Campbell’s show gave us the show-down: The problem of poverty in New Zealand has just been researched in a government document which the Child Commissioner discussed on ‘Campbell Live’. This report reveals that 270,000 children are living below the poverty line, with inadequate housing, and not enough food. It seems that the most eminent of our politicians are blind to the facts unless they have them spelt out in a report such as this.
It was good to hear the Commissioner for Children saying on public telly the things which most of us are aware of already, but which some people need reminding of – including our National Party leader John Key, Hekia Parata, Paula Bennett, and his other asides – That many children are hungry. The report is a reminder that looking after our children NOW, and caring for them, making sure that their families have enough money to make ends meet – to pay the rent, the electricity bill, the phone, pay school fees, transport costs and STILL have enough left to feed the family properly, is the most important consideration of all. over and above military, roading, changing the school system, and other considerations. It is about time that our right-wing government acknowledged this.
Having enough money to feed the family after all other expenses have been paid, is conducive to happy, healthy households. Happy, well-fed children learn well.
For all families to have enough money NOW so that they can live properly, with dignity, and give their children a chance at education, will go a long way to creating a happy society and reducing our crime numbers in the future. Statistically it is a reality that putting money into families pays off. Less government money needs to be dished out to hospitals, counselling, police work, court work, or government dole payments, if children are cared for properly during their school years so that they can take advantage of the education system. Food comes first. Nobody can achieve any good thing if they are starving.
Making sure children are fed properly means that they will learn better, have better self-esteem, and give them a good chance at contributing in some useful way to society later on. Education gives people choices, as we all know. So we should be doing everything within our power, collectively, to ensure that no-one is deprived of a decent life and education in this country. Food, shelter and a happy family come first. Education next.
First things needed are food and a house, which both help to create a happy family. Then education. No use putting all these millions of dollars into re-fashioning our education system in the belief that it is the system which is the reason children are failing. Because the reason so many Maori, Polynesian, and Europeans too, end up leaving school early, barely able to read and write, is because of poor economic and social conditions: It is not the fault of the education system or its teachers. I am sure that John Key and his ministers fully realize this, but they continue the pretense that it is the school system and teachers themselves who are failing these children, so that they can continue to ignore the fact that so many children are living in poverty.

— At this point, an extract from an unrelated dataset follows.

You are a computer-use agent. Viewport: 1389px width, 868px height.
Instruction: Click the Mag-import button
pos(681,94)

John Key, Hekia Parata and Paula Bennett are, in my opinion, deliberately trying to divert the public attention away from the underlying cause of our education failures, which is poverty, to blaming teachers and the education system.
If they truly had caring hearts for the suffering children in our communities, and the struggling families trying to cope with sub-standard wages and housing, then they would NEVER have put more GST tax on essential food items such as milk, chesses, butter, meat and fish, and fresh vegetables and fruit.

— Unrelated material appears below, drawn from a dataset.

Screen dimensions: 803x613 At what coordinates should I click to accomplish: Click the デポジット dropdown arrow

This National government under John Key have done a great injustice to the majority of families in New Zealand – They have taxed, and continue to tax the poor through the food they eat, and have kept rents high, whilst they gave to themselves and all other rich people, huge tax cuts.

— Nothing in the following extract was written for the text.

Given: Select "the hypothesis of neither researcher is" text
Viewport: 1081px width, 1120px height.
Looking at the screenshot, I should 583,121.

No Taxing on Gains From Property In New Zealand: There is a capital gains tax put on the rich in the UK, and in most other wealthy nations, but the rich in New Zealand get away scot free. There is no capital gains tax in New Zealand, which is another way that the property-owning rich here continue to get more rich, whilst the poor, who have to rent their houses from the rich, pay phenomenally high rents and are kept poor. New Zealand at the moment is a corrupt and unjust society.
Families need to be helped NOW, so that more under-priviledged children can lead happy childhoods and get to succeed in the system. This will make New Zealand a happier place for all.